No sabría si definir como envidia la emoción que me asalta cuando veo a mis amigos en la feria de Sevilla. Es la primera edición desde que empezó la pandemia hace dos años y todo se me hace un poco extraño, ajeno. La última vez que fui a la feria aún estaba en la universidad, soltera, no trabajaba, desde luego no estaba hipotecada y la vida era una maravillosa incógnita por descubrir.

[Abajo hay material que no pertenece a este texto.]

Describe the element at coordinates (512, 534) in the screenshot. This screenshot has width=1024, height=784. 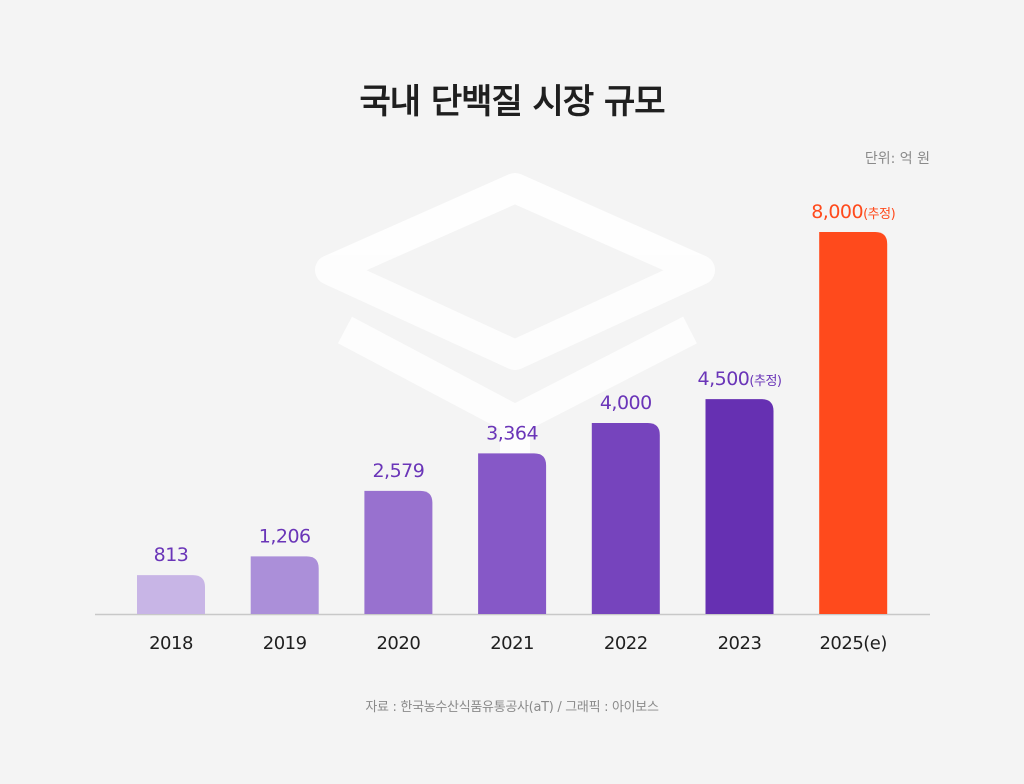
I see `bar-2021` at that location.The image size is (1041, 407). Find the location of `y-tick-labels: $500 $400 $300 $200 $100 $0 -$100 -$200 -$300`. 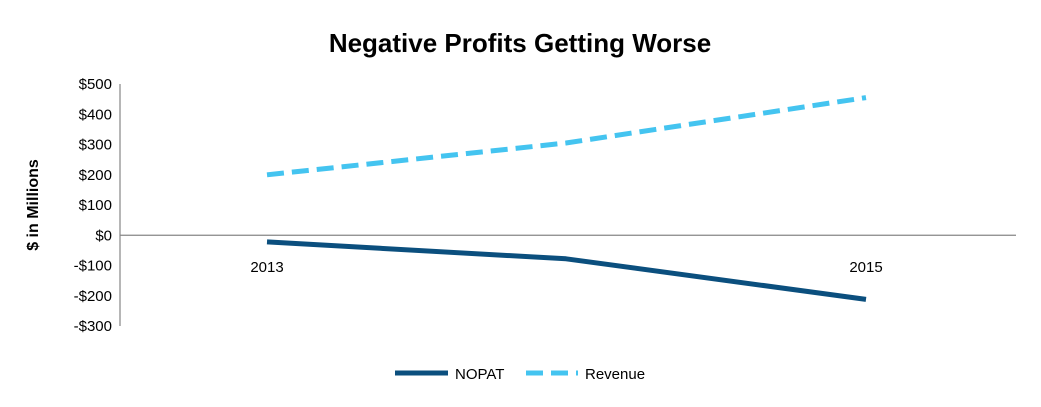

y-tick-labels: $500 $400 $300 $200 $100 $0 -$100 -$200 -$300 is located at coordinates (93, 206).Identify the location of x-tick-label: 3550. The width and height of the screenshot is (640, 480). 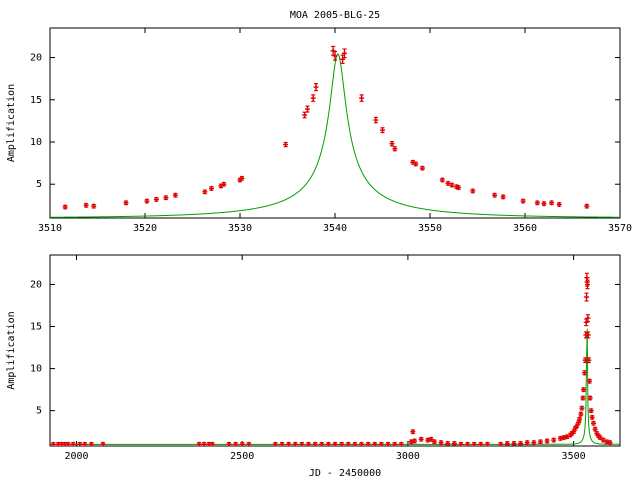
(430, 228).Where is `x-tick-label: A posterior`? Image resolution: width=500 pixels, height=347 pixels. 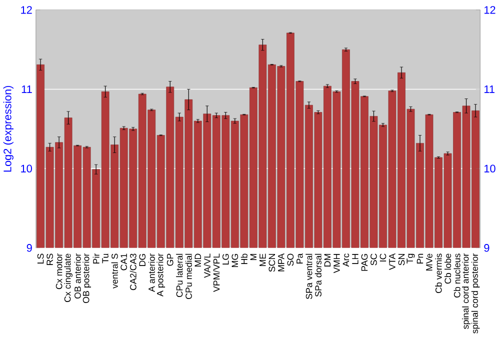 x-tick-label: A posterior is located at coordinates (161, 274).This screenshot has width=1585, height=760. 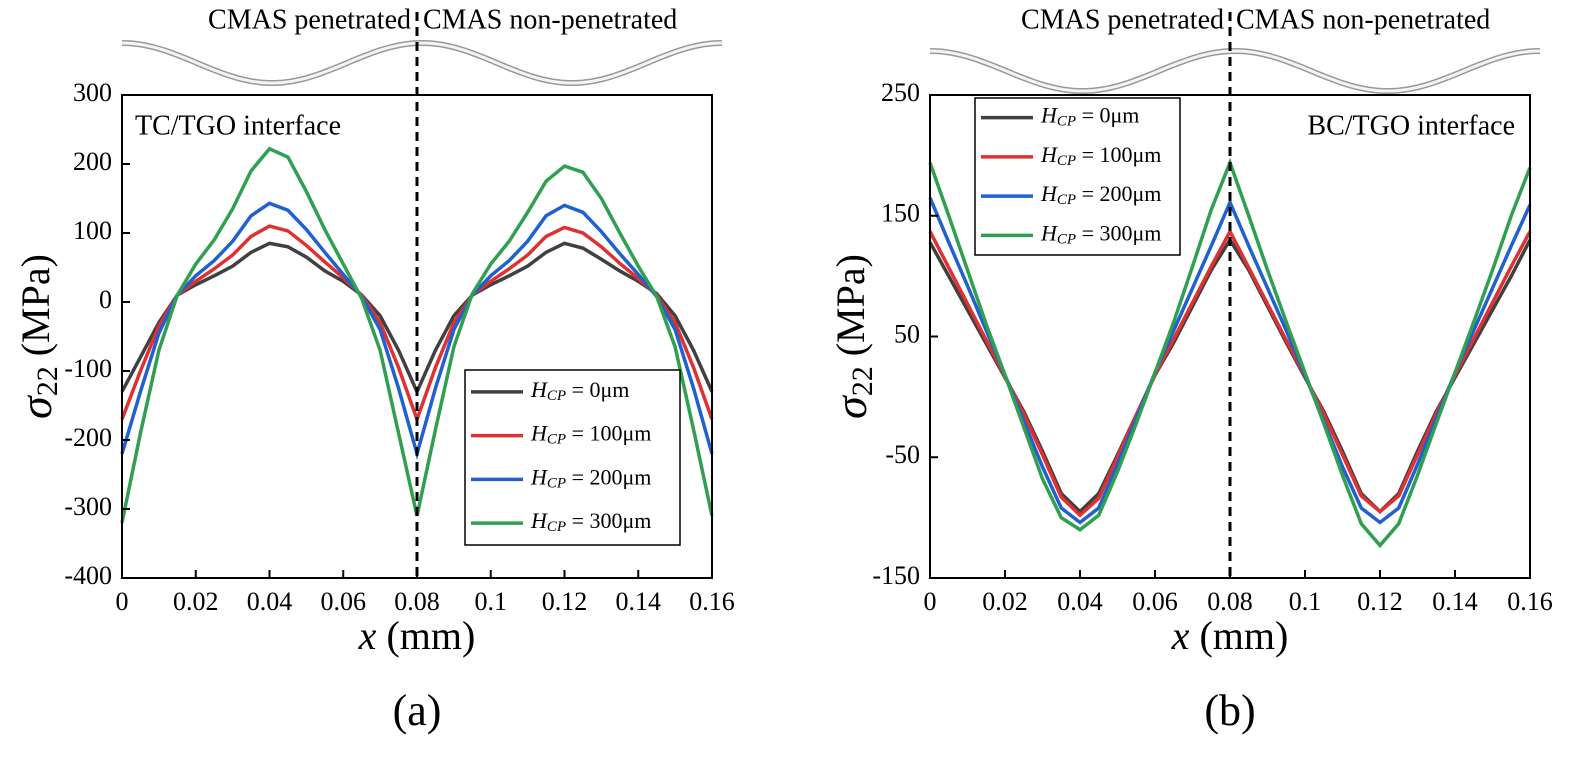 I want to click on panel-label: (b), so click(x=1230, y=710).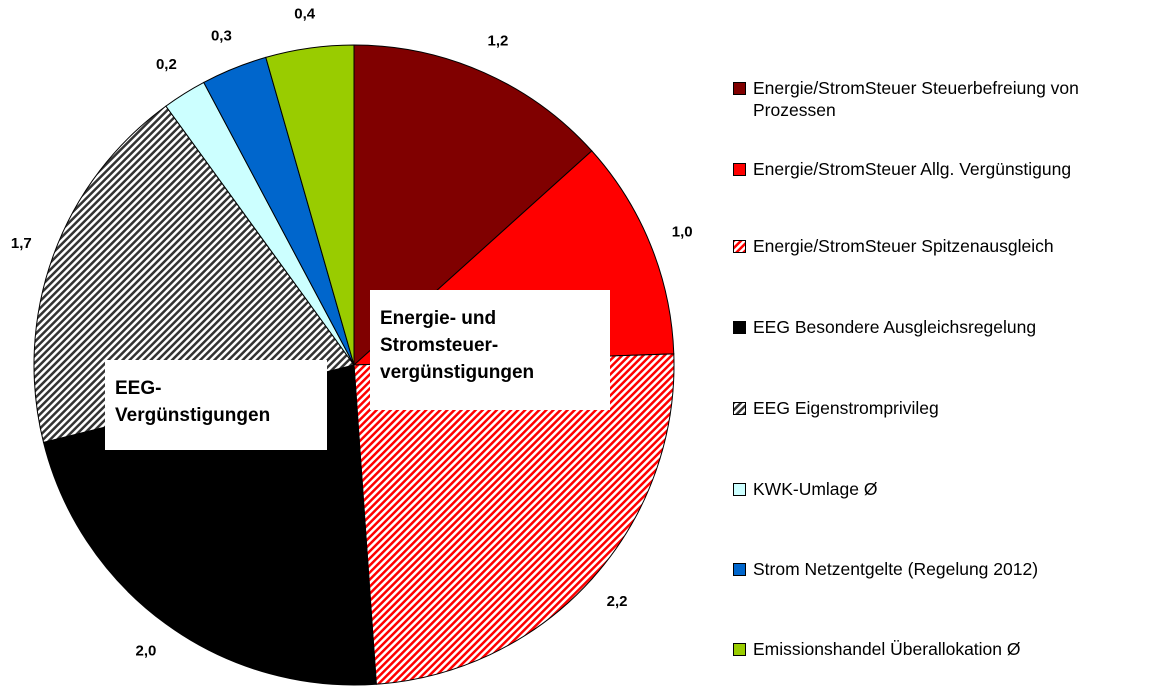  Describe the element at coordinates (166, 64) in the screenshot. I see `data-label: 0,2` at that location.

Las personas de mi entorno se visten y bailan y beben y se hacen mil fotos, como en un gran teatro con pomposos disfraces de lunares, con mantoncillos de colores y adornos de farolillos. Parecen pasarlo bien. Parece que nada les preocupe. Es tan asombroso como si vivieran en una juventud eterna de la que siento que ya no formo parte.
Quizá no sea envidia, sino nostalgia. Hace tiempo que me cuesta dejarme llevar y divertirme sin inhibiciones y estoy segura de que, aunque baje al Real, ya no será lo mismo. Ni la misma gente, ni el mismo ambiente, ni la misma finalidad. Es porque estoy cansada que quizá ahora sí que me importa el gentío, el ruido, el dolor de pies. Pienso que iré buscando algo, una parte de mí que ya solo existe en ese rinconcito que se muere por meterse en un vestido de volantes bien entallado y bailar una sevillana con los bajos manchaos de albero, pero que está demasiado cansada de sus propias cábalas mentales como para hacer malabarismos también con los pies.
Tengo ganas, y a la vez no. No sé, no me ubico, no me entiendo. Como propone mi marido, quizá se me antoja más fácil y más cómodo quedarme en casa con él, viendo una película y comiendo fresas, que salir de mi zona de confort y preguntarme qué tiene que ofrecerme esta nueva etapa de mi vida.